## [The problem]
Reproduce every line of the listing below without any alteration.

[Dataset entries]
-------

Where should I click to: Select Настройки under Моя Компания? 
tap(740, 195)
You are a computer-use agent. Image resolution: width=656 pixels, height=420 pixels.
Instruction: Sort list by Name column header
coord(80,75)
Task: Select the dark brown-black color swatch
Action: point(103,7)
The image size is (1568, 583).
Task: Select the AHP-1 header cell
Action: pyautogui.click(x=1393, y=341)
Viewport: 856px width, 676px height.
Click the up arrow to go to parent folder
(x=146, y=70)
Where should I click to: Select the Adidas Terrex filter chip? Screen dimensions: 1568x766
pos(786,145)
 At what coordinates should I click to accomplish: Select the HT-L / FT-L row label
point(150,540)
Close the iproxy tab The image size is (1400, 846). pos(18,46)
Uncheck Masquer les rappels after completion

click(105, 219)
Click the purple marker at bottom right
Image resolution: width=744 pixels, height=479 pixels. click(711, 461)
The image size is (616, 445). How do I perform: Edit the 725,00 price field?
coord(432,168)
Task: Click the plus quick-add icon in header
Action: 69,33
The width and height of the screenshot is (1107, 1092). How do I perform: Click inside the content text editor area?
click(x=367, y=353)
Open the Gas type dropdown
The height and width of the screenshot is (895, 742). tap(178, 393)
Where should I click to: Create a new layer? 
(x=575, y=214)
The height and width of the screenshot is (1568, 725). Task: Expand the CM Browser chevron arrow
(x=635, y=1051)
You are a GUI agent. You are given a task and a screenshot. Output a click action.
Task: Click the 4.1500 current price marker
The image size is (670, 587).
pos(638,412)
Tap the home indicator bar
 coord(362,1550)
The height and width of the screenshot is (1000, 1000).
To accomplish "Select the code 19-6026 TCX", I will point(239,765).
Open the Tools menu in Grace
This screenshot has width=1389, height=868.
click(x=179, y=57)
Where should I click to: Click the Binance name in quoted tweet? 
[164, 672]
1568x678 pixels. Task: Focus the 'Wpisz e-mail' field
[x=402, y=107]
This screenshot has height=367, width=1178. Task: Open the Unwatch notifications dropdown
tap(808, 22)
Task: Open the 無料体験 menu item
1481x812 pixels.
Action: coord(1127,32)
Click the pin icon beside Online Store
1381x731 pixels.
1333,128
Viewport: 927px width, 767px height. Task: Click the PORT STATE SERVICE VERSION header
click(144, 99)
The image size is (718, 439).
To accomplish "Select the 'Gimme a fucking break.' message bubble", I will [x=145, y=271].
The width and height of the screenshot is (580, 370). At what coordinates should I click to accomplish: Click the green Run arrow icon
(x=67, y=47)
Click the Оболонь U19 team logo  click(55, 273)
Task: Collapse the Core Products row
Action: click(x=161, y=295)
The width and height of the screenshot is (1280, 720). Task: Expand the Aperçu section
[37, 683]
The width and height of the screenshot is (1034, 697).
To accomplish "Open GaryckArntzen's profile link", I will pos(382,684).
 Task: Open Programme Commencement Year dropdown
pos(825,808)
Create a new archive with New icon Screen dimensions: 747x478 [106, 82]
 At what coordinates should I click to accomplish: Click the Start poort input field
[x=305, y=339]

-------

## [Response to the task]
Where should I click to: Select Настройки under Моя Компания? 
tap(740, 195)
You are a computer-use agent. Image resolution: width=656 pixels, height=420 pixels.
Instruction: Sort list by Name column header
coord(80,75)
Task: Select the dark brown-black color swatch
Action: point(103,7)
The image size is (1568, 583).
Task: Select the AHP-1 header cell
Action: pyautogui.click(x=1393, y=341)
Viewport: 856px width, 676px height.
Click the up arrow to go to parent folder
(x=146, y=70)
Where should I click to: Select the Adidas Terrex filter chip? Screen dimensions: 1568x766
pos(786,145)
 At what coordinates should I click to accomplish: Select the HT-L / FT-L row label
point(150,540)
Close the iproxy tab The image size is (1400, 846). pos(18,46)
Uncheck Masquer les rappels after completion

click(105, 219)
Click the purple marker at bottom right
Image resolution: width=744 pixels, height=479 pixels. click(711, 461)
The image size is (616, 445). How do I perform: Edit the 725,00 price field?
coord(432,168)
Task: Click the plus quick-add icon in header
Action: 69,33
The width and height of the screenshot is (1107, 1092). How do I perform: Click inside the content text editor area?
click(x=367, y=353)
Open the Gas type dropdown
The height and width of the screenshot is (895, 742). tap(178, 393)
Where should I click to: Create a new layer? 
(x=575, y=214)
The height and width of the screenshot is (1568, 725). Task: Expand the CM Browser chevron arrow
(x=635, y=1051)
You are a GUI agent. You are given a task and a screenshot. Output a click action.
Task: Click the 4.1500 current price marker
The image size is (670, 587).
pos(638,412)
Tap the home indicator bar
 coord(362,1550)
The height and width of the screenshot is (1000, 1000).
To accomplish "Select the code 19-6026 TCX", I will point(239,765).
Open the Tools menu in Grace
This screenshot has width=1389, height=868.
click(x=179, y=57)
Where should I click to: Click the Binance name in quoted tweet? 
[164, 672]
1568x678 pixels. Task: Focus the 'Wpisz e-mail' field
[x=402, y=107]
This screenshot has height=367, width=1178. Task: Open the Unwatch notifications dropdown
tap(808, 22)
Task: Open the 無料体験 menu item
1481x812 pixels.
Action: coord(1127,32)
Click the pin icon beside Online Store
1381x731 pixels.
1333,128
Viewport: 927px width, 767px height. Task: Click the PORT STATE SERVICE VERSION header
click(144, 99)
The image size is (718, 439).
To accomplish "Select the 'Gimme a fucking break.' message bubble", I will [x=145, y=271].
The width and height of the screenshot is (580, 370). At what coordinates should I click to accomplish: Click the green Run arrow icon
(x=67, y=47)
Click the Оболонь U19 team logo  click(55, 273)
Task: Collapse the Core Products row
Action: click(x=161, y=295)
The width and height of the screenshot is (1280, 720). Task: Expand the Aperçu section
[37, 683]
The width and height of the screenshot is (1034, 697).
To accomplish "Open GaryckArntzen's profile link", I will pos(382,684).
 Task: Open Programme Commencement Year dropdown
pos(825,808)
Create a new archive with New icon Screen dimensions: 747x478 [106, 82]
 At what coordinates should I click to accomplish: Click the Start poort input field
[x=305, y=339]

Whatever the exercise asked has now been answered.